You didn’t ask this, but it’s my overriding question. If the goal is to see which chapters of Augustine’s “Confessions” are the most similar to one another, aren’t there more direct ways to do this without decomposing/reducing the number of dimensions you consider? Perhaps cosine similarities as a many-to-many graph, and then use network analysis methods? Or use an unsupervised clustering algorithm on the document vectors? If the goal is to discover unknown root factors that inform similarity, PCA would make sense to me, but I don’t think that was the goal here.

ash · April 29, 2020, 6:10pm

Hi!

I’m not sure about PCA in particular, but since word frequencies follow power-law somewhat naturally, it’s fine, i guess, to disregard their relative “part” in a text and focus on variation in their usage in the given context. But again, it is common to use some culling (based on frequency rank, etc.) instead of full feature vectors filled with 0s.

And yes, I believe there was originally a mismatch between intent and methodology.

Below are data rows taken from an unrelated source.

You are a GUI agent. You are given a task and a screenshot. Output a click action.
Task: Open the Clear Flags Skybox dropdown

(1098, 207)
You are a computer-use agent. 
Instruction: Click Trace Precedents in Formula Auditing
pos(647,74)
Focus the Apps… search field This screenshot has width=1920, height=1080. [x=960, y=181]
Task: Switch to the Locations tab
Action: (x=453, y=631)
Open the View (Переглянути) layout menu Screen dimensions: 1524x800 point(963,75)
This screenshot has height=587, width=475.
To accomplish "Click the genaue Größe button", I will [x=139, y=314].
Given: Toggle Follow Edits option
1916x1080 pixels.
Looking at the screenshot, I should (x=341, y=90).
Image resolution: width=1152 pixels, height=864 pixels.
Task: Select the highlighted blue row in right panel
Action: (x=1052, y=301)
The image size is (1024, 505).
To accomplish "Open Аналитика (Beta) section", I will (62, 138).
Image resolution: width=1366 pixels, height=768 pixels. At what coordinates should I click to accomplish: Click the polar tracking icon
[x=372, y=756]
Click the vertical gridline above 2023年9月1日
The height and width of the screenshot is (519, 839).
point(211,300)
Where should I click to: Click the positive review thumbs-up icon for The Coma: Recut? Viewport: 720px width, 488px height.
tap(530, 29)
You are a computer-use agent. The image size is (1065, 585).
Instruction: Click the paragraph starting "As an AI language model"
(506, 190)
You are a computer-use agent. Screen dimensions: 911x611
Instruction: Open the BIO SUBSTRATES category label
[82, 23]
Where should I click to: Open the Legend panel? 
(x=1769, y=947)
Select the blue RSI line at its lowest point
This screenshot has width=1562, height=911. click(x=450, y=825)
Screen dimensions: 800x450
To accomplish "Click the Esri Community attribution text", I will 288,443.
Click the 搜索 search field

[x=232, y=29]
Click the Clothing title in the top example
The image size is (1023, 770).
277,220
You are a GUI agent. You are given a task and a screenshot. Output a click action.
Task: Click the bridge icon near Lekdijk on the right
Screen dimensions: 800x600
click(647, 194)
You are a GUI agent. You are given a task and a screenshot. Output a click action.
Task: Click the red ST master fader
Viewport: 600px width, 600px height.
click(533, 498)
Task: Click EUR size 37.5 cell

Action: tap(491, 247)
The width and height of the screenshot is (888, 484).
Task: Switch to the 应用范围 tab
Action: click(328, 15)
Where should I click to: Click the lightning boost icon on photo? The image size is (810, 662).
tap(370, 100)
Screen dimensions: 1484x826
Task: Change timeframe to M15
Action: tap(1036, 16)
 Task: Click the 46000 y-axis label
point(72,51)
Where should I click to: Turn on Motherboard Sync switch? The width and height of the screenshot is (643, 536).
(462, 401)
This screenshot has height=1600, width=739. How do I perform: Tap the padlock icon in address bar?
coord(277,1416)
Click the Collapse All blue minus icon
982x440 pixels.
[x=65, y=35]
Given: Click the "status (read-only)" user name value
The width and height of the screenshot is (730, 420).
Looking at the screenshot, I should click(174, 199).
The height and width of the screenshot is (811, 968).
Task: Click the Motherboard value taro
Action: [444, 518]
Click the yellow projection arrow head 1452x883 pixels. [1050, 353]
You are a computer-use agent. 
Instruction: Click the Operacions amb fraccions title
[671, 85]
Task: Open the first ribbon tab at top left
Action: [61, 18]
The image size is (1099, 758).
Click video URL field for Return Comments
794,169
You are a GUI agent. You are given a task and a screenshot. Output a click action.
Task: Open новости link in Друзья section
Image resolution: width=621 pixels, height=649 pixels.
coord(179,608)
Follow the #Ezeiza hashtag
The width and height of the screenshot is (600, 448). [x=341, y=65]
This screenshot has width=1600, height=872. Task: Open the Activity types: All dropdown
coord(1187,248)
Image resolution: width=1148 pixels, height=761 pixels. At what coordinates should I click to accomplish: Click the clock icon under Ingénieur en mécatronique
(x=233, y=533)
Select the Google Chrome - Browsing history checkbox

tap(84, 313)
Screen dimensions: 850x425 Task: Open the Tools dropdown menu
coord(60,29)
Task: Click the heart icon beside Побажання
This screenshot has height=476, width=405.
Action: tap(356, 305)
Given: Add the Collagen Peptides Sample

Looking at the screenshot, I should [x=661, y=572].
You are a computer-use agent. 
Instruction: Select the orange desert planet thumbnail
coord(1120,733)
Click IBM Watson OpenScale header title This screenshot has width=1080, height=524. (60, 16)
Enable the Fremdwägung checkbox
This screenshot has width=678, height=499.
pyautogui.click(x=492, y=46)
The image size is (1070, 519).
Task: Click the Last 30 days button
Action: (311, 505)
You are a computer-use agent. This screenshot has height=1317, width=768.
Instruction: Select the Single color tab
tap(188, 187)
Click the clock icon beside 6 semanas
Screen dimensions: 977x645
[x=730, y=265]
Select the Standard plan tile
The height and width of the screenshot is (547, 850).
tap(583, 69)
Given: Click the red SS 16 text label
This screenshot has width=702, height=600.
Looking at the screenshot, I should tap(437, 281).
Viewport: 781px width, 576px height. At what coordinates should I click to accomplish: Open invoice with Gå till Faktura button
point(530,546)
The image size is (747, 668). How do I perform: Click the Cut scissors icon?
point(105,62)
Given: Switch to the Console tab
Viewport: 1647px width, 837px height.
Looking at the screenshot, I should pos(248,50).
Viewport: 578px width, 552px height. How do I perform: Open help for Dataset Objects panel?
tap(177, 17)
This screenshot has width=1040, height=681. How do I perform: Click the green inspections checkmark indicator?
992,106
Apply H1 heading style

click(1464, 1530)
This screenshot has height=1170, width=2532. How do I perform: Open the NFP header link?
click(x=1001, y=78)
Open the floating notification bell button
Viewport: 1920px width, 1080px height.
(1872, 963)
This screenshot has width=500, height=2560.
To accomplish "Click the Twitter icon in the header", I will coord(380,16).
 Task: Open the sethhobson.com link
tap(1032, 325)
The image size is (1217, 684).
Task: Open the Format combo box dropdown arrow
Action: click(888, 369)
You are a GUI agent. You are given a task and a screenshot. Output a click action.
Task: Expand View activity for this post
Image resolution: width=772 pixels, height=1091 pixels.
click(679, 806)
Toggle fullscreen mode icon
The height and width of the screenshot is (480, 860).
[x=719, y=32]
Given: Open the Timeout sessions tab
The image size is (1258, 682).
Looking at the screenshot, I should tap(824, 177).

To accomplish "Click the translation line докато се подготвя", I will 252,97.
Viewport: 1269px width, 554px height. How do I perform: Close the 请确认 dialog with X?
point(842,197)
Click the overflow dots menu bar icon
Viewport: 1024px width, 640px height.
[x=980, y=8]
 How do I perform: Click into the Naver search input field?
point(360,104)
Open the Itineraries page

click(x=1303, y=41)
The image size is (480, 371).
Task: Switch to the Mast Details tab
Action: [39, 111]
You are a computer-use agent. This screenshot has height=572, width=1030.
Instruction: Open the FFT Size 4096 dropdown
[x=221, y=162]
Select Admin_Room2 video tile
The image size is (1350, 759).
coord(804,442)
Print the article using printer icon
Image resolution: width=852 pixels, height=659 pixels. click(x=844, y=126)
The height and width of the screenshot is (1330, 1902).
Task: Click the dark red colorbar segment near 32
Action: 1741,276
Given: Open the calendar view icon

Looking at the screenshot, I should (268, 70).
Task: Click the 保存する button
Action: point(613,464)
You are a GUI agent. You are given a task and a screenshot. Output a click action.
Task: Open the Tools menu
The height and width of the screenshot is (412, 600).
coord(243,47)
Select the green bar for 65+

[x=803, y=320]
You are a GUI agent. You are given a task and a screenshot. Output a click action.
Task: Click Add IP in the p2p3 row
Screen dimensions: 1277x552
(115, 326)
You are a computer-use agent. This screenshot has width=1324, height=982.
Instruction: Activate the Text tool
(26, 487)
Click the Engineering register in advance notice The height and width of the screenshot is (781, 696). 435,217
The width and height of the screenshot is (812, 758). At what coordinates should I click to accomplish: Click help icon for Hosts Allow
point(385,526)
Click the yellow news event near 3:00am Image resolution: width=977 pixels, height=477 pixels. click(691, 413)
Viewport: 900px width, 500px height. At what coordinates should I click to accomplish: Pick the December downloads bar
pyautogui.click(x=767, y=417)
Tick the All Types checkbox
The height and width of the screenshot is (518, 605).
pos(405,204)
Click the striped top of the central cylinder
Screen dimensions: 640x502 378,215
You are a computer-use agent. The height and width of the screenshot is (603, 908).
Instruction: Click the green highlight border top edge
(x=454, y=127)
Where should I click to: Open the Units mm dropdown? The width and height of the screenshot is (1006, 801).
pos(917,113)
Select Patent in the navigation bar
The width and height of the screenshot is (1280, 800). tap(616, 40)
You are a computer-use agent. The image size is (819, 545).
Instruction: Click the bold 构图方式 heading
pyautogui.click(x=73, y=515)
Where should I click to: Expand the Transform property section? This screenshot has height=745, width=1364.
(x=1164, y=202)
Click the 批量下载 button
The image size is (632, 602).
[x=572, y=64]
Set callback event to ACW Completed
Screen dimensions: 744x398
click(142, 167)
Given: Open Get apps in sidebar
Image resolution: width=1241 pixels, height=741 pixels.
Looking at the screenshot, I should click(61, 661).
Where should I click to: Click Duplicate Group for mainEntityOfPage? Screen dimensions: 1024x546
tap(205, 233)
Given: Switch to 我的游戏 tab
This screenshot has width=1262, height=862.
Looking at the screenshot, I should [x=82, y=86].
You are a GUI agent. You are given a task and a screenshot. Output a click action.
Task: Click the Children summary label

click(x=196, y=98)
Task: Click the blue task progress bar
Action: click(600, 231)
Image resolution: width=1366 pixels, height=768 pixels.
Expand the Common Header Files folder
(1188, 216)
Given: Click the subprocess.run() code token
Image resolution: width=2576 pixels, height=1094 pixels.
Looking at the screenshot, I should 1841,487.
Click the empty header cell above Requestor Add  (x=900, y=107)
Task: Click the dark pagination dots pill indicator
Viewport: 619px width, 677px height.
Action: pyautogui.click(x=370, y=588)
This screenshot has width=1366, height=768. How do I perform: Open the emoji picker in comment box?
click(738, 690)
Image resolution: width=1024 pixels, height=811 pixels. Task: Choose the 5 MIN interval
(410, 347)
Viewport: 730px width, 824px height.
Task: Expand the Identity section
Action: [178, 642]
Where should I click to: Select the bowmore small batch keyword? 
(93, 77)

folgert · April 30, 2020, 7:45am

Good question! I’m not a PCA expert, but I’m familiar with using z-scores in the context of regression analyses. One important reason to use z-scores in that context is the interpretability of the coefficients because it’s much easier to interpret a positive or negative coefficient in relation to a mean of zero. I think the same reasoning applies in the context of stylometric applications of PCA, and especially when plotting loadings. Here too, interpreting values as deviations from a zero-mean makes life easier.

mike.kestemont · April 30, 2020, 12:23pm

(For the petite histoire: one of my first papers submitted to the annual DH conference actually got rejected because I didn’t scale my variables before doing a PCA and the resulting graph contained loadings that clearly revealed that. This shows to illustrate that scaling really matters to textual scholars! )

For my perspective, the concept of regularization should be a part of the discussion. Without scaling, only a couple of features will be doing all the explanatory work (as you say), whereas scaling will smooth out the evidence over many different words.

“you would, I believe, have to assume that the actual percentual contribution of a word doesn’t matter at all” -> I agree with what @folgert says below. It’s the z-scores that matter for the individual words, and how they relate to the zero mean. Check out this paper (ping @fotis ), for instance:
https://academic.oup.com/dsh/article/32/suppl_2/ii4/3865676. Here, the authors show that only the direction (and not even the magnitude) of the z-score often suffice for an attribution.

tunder · May 8, 2020, 12:59pm

I agree with pretty much everything above. Just chiming in to say that scaling word frequencies by converting them to z scores is normal practice for scholars using e.g. Burrows’ Delta and its variants.

I do find that distances between word vectors scaled this way are often more revealing than distances between vectors scaled using tf-idf. But as Matt Lavin says, it ultimately depends on your question and goal. I can imagine there might be questions where you’d want to give more weight to very common words, and then you might not want to “scale” everything as a z score.

But that’s hypothetical—note that the article I linked above (Evert et al.) is about authorship attribution, where common words are often thought important. And yet they find it best to convert to z scores. It seems to be often a good idea.